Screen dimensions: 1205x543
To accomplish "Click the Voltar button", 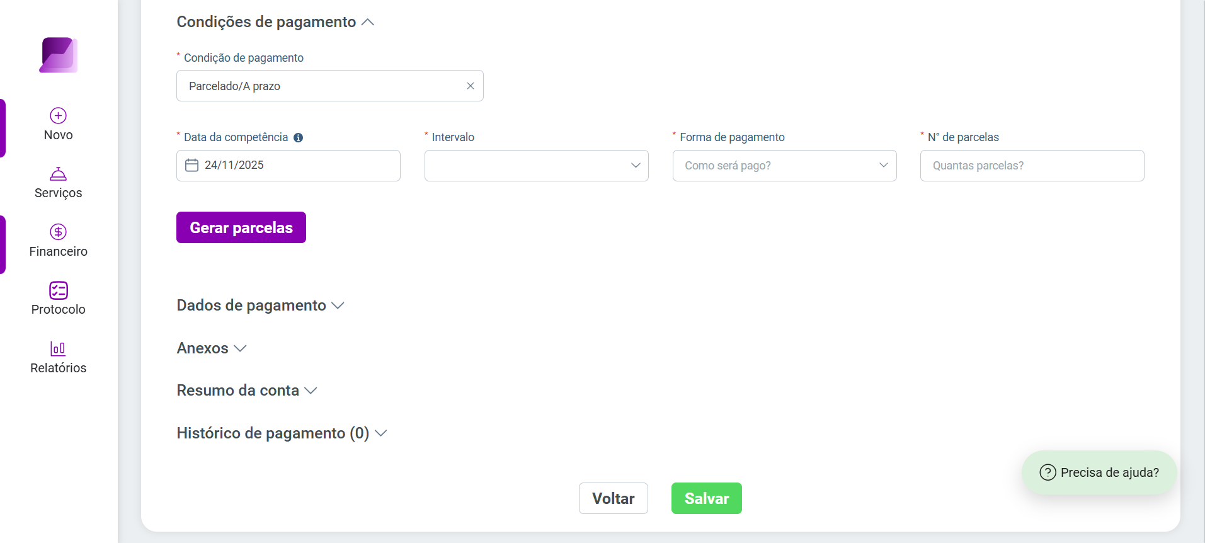I will [614, 498].

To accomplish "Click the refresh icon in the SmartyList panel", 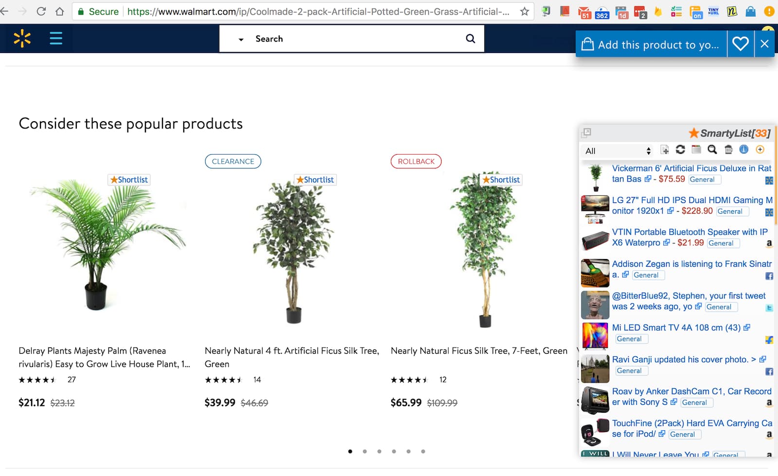I will [680, 150].
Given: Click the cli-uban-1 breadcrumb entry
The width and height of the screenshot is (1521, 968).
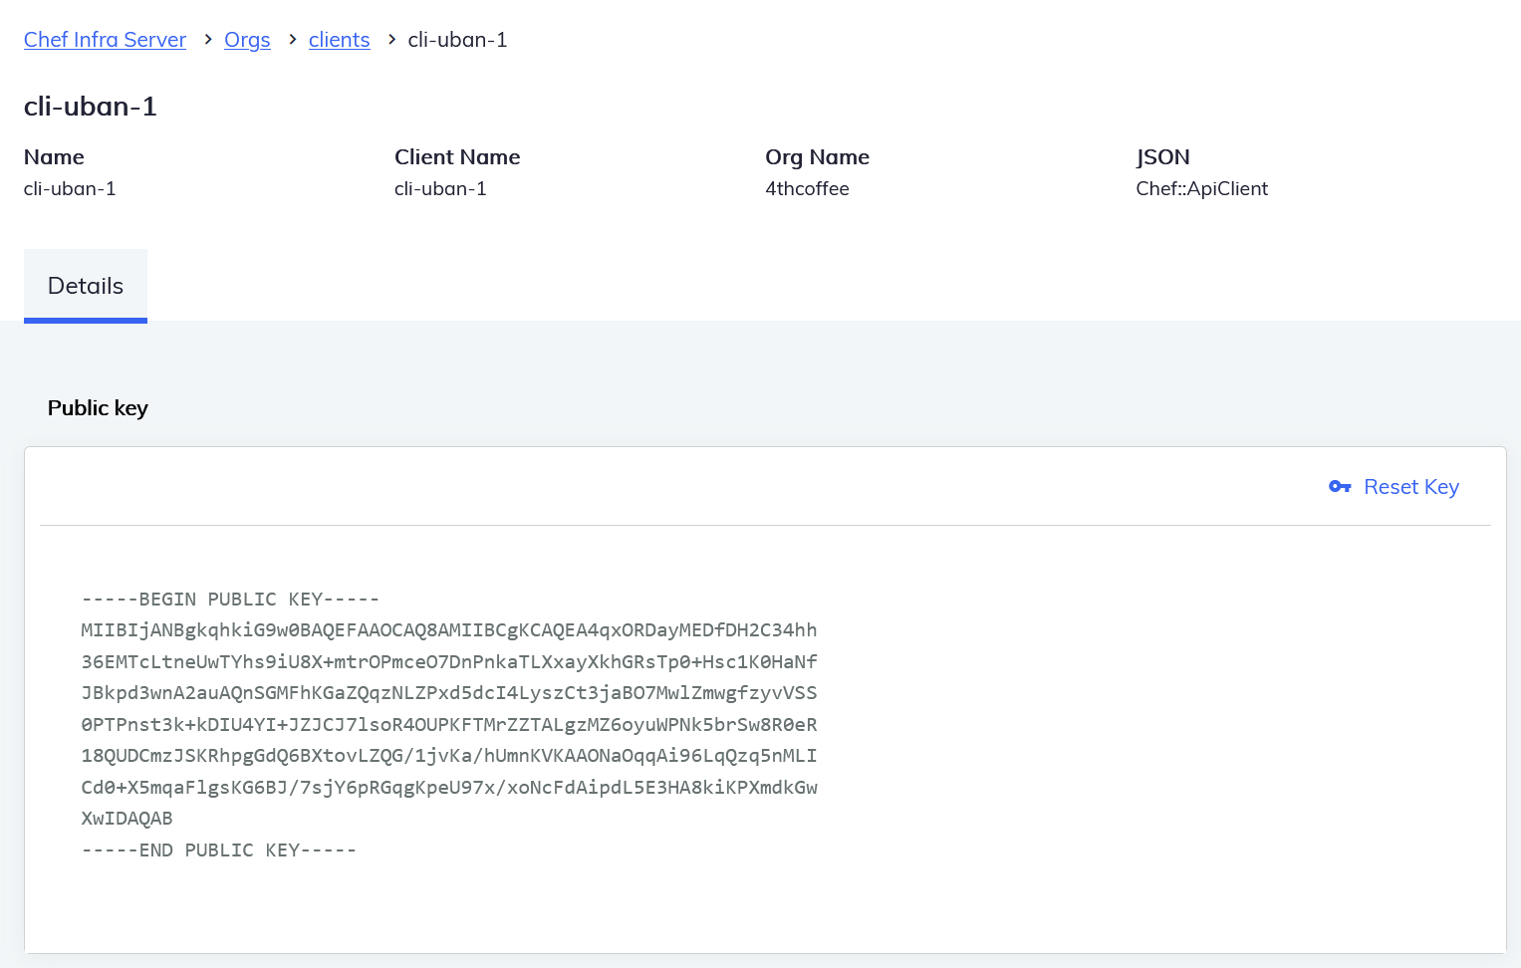Looking at the screenshot, I should pos(457,40).
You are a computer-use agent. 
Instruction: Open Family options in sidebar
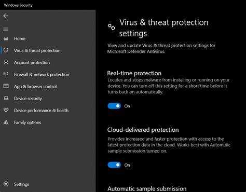click(28, 122)
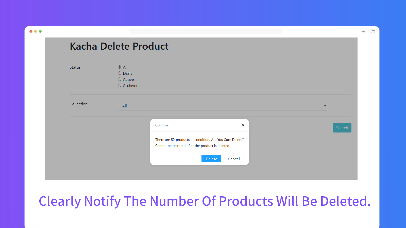Select the All status radio button
Viewport: 406px width, 228px height.
click(120, 67)
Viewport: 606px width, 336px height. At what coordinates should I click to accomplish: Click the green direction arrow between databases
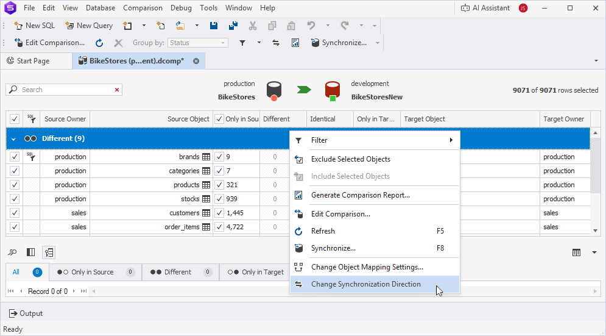coord(304,90)
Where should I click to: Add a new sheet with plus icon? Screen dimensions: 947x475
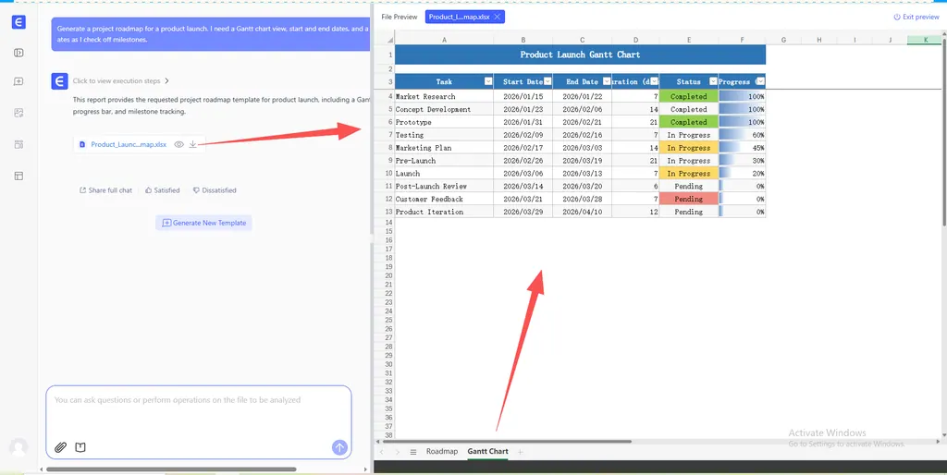(521, 452)
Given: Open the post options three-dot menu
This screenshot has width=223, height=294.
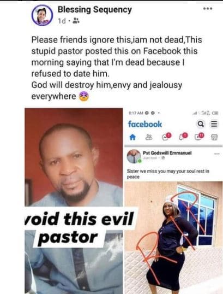Looking at the screenshot, I should (x=208, y=9).
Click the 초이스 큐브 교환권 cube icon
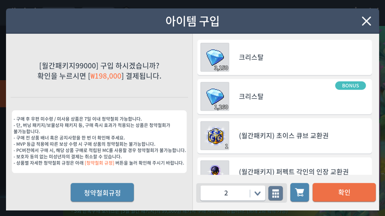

## [Goal of the exercise]
Every line in the records above with the string "Given" in it should be shown.

## [Response]
Given: Click the cli-uban-1 breadcrumb entry
Given: Open the post options three-dot menu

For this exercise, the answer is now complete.